L'élection est censée clore la crise ouverte par le coup d'État de 1999 et aggravée par le putsch manqué de 2002, qui a entraîné une guerre et la partition de cette ex-colonie française longtemps donnée en exemple pour sa stabilité et son «miracle» économique.
La Commission électorale indépendante (CEI) a légalement jusqu'à mercredi pour proclamer les résultats provisoires mais elle souhaite les donner «dans la journée de lundi», selon l'un de ses vice-présidents, Amadou Soumahoro.
Un éventuel deuxième tour se tiendrait théoriquement dans deux semaines.
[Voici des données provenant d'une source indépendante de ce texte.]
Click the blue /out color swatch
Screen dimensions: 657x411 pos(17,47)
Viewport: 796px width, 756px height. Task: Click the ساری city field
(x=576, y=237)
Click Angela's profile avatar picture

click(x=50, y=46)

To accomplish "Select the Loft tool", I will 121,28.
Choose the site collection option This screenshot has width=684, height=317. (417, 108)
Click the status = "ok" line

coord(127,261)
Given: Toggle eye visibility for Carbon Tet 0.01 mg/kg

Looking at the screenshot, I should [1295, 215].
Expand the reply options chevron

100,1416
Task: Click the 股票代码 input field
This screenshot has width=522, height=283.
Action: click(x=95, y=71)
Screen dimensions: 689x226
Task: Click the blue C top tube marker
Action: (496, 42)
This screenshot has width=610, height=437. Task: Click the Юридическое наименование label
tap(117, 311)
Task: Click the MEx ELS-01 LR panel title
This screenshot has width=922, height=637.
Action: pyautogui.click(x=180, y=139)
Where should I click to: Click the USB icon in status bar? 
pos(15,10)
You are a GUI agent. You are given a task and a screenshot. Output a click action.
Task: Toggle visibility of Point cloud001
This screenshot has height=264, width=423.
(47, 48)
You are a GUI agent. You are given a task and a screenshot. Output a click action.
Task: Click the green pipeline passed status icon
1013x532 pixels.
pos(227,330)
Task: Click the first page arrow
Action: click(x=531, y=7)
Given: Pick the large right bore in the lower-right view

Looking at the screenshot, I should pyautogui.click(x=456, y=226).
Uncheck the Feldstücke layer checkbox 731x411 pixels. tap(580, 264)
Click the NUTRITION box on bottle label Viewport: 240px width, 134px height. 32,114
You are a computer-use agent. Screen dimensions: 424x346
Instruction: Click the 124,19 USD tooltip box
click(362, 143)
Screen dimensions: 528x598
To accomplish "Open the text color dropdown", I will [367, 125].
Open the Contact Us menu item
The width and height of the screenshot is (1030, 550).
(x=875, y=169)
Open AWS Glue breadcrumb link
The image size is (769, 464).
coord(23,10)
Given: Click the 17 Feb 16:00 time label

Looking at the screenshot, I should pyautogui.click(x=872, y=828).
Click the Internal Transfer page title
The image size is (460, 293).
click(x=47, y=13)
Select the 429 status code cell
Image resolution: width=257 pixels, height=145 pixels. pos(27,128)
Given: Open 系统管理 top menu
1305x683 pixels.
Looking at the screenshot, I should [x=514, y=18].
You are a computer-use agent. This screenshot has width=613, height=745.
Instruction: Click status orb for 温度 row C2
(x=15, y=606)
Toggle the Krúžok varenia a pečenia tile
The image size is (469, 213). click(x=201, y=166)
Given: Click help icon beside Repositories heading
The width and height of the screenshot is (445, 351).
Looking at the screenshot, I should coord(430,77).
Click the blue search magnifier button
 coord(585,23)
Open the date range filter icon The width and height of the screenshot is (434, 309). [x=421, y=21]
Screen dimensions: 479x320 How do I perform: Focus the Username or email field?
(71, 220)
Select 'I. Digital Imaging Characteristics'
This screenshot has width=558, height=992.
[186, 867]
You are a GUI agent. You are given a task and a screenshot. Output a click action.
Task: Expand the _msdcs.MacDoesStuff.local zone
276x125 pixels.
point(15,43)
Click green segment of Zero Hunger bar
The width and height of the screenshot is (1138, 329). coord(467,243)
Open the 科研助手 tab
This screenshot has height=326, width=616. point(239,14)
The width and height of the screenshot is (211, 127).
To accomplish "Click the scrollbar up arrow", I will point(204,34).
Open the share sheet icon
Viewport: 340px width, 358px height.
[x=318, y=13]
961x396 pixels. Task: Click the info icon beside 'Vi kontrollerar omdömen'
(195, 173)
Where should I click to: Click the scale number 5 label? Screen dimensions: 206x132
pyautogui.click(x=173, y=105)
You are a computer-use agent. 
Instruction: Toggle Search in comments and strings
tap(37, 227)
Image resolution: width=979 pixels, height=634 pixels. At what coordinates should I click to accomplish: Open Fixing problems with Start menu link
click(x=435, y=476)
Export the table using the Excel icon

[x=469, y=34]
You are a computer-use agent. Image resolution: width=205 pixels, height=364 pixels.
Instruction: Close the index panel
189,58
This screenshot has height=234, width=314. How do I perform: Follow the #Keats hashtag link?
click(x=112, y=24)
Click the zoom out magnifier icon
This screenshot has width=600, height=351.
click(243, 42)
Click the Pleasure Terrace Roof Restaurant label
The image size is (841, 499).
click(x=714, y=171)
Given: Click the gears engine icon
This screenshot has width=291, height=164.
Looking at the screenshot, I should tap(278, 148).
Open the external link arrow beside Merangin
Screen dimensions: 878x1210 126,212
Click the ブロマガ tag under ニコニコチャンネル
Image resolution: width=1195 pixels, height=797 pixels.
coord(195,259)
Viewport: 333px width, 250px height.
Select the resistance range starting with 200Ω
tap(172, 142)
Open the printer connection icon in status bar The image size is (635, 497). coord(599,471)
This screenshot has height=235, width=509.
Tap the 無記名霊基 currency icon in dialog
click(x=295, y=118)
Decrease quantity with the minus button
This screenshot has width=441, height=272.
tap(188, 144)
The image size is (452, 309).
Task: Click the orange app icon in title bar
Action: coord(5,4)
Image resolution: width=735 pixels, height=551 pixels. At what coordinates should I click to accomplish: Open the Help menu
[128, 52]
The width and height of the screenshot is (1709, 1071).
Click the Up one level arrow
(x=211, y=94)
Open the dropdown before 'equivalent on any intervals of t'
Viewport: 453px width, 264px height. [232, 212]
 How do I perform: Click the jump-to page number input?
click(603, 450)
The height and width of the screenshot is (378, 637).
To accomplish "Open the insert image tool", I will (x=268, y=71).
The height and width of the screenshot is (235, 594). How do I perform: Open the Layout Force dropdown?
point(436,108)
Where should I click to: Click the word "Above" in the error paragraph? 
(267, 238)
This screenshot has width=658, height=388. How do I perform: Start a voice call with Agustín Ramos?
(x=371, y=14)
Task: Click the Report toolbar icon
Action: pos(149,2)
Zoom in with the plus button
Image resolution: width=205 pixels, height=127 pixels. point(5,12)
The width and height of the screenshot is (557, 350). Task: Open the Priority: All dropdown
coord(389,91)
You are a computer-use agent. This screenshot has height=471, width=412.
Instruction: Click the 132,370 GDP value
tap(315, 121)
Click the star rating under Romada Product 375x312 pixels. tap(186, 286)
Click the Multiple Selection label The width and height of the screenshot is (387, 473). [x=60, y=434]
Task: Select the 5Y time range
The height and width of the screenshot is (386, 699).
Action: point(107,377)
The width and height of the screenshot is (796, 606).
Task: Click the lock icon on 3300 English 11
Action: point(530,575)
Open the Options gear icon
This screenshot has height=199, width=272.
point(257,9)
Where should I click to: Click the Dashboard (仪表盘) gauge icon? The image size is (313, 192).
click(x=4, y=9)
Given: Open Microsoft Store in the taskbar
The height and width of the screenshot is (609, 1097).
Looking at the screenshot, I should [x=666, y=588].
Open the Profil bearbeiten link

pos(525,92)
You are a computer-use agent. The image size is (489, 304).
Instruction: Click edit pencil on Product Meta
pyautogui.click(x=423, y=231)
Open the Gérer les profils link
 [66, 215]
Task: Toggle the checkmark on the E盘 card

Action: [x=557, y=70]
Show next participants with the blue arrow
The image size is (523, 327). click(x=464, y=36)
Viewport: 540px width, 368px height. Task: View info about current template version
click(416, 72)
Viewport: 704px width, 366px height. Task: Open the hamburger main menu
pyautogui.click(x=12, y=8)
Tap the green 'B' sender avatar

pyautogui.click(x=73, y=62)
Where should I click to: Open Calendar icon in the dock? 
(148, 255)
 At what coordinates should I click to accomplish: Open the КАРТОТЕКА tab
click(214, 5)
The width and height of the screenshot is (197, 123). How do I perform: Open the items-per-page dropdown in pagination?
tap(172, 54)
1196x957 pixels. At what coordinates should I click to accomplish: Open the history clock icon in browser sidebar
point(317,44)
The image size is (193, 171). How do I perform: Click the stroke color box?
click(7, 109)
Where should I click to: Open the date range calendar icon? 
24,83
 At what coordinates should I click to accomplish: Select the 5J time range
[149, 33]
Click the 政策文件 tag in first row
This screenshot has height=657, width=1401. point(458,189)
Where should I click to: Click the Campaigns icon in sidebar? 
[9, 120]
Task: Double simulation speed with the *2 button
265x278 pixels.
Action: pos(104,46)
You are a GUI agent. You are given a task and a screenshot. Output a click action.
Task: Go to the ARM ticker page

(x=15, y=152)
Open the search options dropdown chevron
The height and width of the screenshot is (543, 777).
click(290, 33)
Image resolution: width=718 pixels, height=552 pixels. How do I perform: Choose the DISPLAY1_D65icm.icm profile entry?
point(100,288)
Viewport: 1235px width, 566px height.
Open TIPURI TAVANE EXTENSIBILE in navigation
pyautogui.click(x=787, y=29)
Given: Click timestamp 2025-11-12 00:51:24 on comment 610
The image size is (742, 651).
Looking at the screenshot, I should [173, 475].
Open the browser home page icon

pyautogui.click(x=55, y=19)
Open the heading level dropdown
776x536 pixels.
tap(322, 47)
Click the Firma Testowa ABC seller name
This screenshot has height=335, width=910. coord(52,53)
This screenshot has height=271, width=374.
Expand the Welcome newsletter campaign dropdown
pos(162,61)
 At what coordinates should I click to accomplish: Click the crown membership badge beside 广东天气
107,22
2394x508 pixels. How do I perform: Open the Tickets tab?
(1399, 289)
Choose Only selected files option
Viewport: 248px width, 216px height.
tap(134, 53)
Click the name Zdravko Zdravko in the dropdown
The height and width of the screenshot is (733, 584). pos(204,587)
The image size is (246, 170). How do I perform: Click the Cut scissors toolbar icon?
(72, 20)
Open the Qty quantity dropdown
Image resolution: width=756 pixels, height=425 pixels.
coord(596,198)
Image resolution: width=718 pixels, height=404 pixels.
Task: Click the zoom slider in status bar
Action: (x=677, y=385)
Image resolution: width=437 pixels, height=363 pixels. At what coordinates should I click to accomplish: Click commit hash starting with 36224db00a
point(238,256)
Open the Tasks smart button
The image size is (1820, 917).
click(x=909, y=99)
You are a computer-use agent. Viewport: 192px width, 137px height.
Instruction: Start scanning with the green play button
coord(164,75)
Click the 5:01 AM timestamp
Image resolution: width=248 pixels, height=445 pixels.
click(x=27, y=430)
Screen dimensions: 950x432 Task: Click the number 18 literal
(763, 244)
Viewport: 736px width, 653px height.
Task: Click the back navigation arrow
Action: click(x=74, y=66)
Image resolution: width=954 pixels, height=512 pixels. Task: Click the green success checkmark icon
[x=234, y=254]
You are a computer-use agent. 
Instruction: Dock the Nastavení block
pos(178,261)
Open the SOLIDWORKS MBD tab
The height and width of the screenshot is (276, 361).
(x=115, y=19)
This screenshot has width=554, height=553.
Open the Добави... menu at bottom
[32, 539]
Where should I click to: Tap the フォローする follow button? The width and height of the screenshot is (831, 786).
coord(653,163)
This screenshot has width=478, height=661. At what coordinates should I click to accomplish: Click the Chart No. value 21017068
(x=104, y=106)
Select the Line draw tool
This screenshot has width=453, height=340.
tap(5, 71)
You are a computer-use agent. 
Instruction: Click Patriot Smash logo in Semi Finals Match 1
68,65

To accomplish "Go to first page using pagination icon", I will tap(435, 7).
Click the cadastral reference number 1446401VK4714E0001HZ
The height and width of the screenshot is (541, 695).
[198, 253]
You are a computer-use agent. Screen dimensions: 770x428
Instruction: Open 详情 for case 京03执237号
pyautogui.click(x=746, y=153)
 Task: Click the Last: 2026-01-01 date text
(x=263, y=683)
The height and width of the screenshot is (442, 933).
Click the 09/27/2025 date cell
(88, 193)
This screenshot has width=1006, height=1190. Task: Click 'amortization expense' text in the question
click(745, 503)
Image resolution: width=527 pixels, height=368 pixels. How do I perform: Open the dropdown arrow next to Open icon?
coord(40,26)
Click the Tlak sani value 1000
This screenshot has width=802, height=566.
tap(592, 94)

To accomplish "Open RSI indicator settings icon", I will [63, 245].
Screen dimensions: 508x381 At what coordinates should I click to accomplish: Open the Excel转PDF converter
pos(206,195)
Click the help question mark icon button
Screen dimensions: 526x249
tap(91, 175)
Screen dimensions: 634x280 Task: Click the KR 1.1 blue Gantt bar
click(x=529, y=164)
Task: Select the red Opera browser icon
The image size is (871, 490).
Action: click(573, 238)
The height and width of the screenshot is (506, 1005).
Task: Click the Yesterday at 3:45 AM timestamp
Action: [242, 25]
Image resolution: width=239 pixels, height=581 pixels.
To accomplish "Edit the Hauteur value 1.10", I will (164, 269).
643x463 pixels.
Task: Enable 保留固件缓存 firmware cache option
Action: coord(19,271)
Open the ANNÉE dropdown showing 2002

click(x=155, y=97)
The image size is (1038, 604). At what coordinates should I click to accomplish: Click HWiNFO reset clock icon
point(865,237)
La crainte de tensions ou de troubles était grande chez nombre d'Ivoiriens, alors que chaque camp s'est dit certain de sa victoire.
Laurent Gbagbo lui-même a dit redouter des «violences», affirmant, sûr de gagner, qu'elles «viendront de ceux qui perdront».
Chef des FN devenu premier ministre après l'accord de paix de 2007, Guillaume Soro a appelé samedi les candidats à «respecter les seuls résultats qui seront proclamés par la CEI», alors que beaucoup craignent qu'un camp ou un autre ne proclame prématurément sa «victoire».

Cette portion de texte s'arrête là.